Si toccano gli specchietti: autista preso a bastonate in fin di vita

A volte un banale incidente può trasformarsi in un dramma per cola dei nervi tesi. Nella periferia di Milano, in via Virgilio Ferrari, un’auto sorpassa un’altra alla rotonda, si sfiorano ed uno dei conducenti sbarra la strada all’altro e scende con una mazza da baseball in pugno. Lo tira fuori dall’abitacolo, infierisce su di lui con due colpi alla testa violentissimi. Il bilancio è di un 57enne finito in ospedale per trauma cranico e un 64enne in carcere con l’accusa di tentato omicidio.

Il dramma sfiorato è avvenuto intorno alle 6 di ieri. Il 57enne A.R. a bordo di una BMW X3 è un capo squadra della ditta di pulizie che opera al deposito Martesana dell’Alta velocità. Alla guida della Citroen Xsara c’è invece B.D., 64 anni, autista in un’azienda di pullman privati. Alla rotonda nei pressi di via Selvanesco, le due auto vengono a contatto durante un sorpasso, con lo specchietto retrovisore destro della Bmw che tocca quello sinistro della Citroen. Forse il 57enne non si accorge nemmeno dell’urto e prosegue in direzione centro. L’autista della Citroen accelera, lo raggiunge dopo pochi metri e gli taglia la strada. Poi il raid punitivo descritto sopra, con il 57enne che sviene a terra in una pozza di sangue, salvato giusto in tempo da un 35enne vigile del Radiomobile, trovatosi a passare di lì mentre stava per recarsi al lavoro.
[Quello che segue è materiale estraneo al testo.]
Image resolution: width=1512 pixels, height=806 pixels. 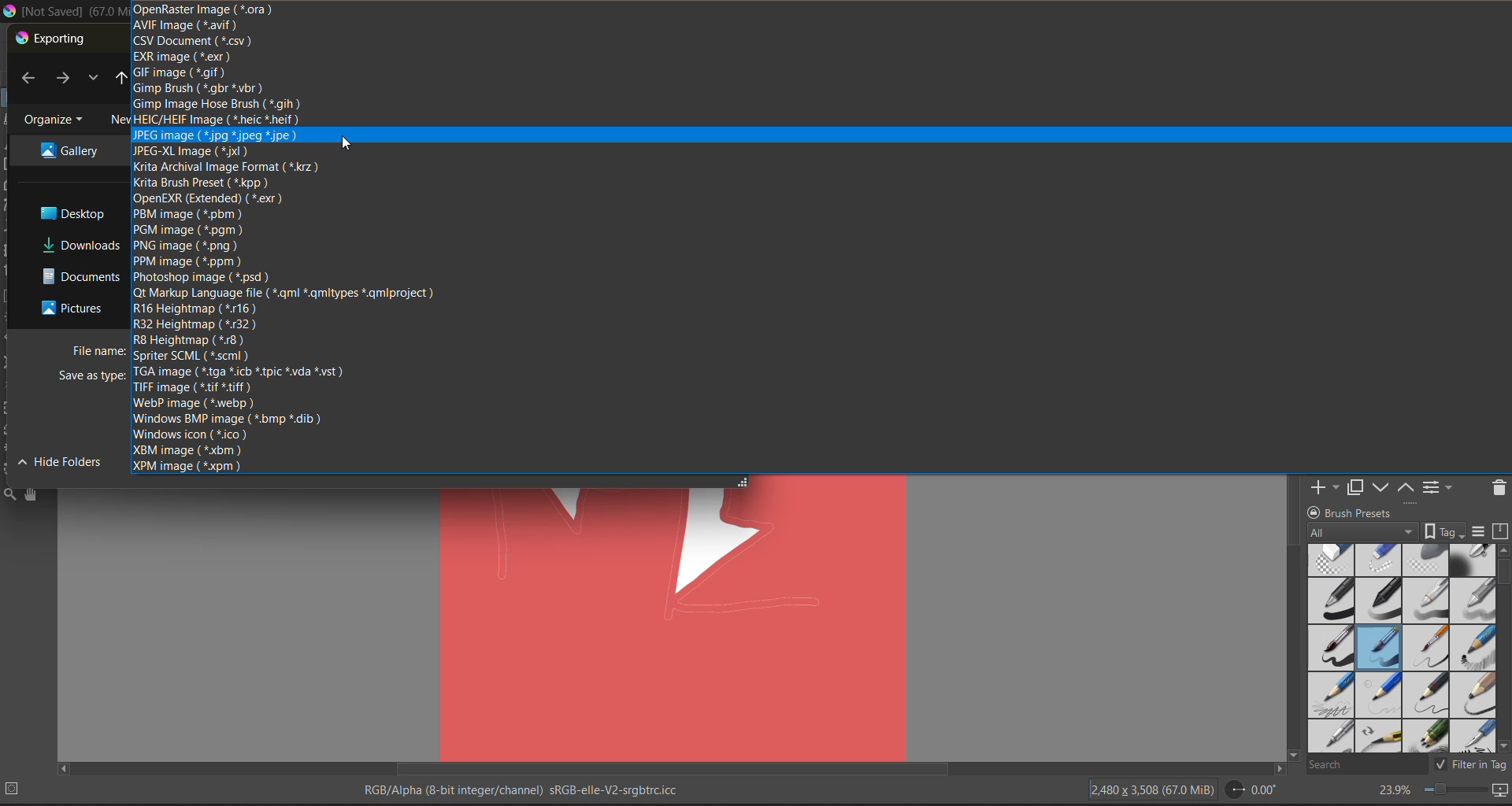 What do you see at coordinates (92, 375) in the screenshot?
I see `Cursor on save as type` at bounding box center [92, 375].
Ferma l’aggressore e lo porta negli uffici della polizia locale, dove verrà arrestato con l’accusa di tentato omicidio: incensurato, pare non sia riuscito neanche a dare una spiegazione del suo comportamento. Il 57enne viene immediatamente caricato in ambulanza e portato al Policlinico: la prognosi resta riservata.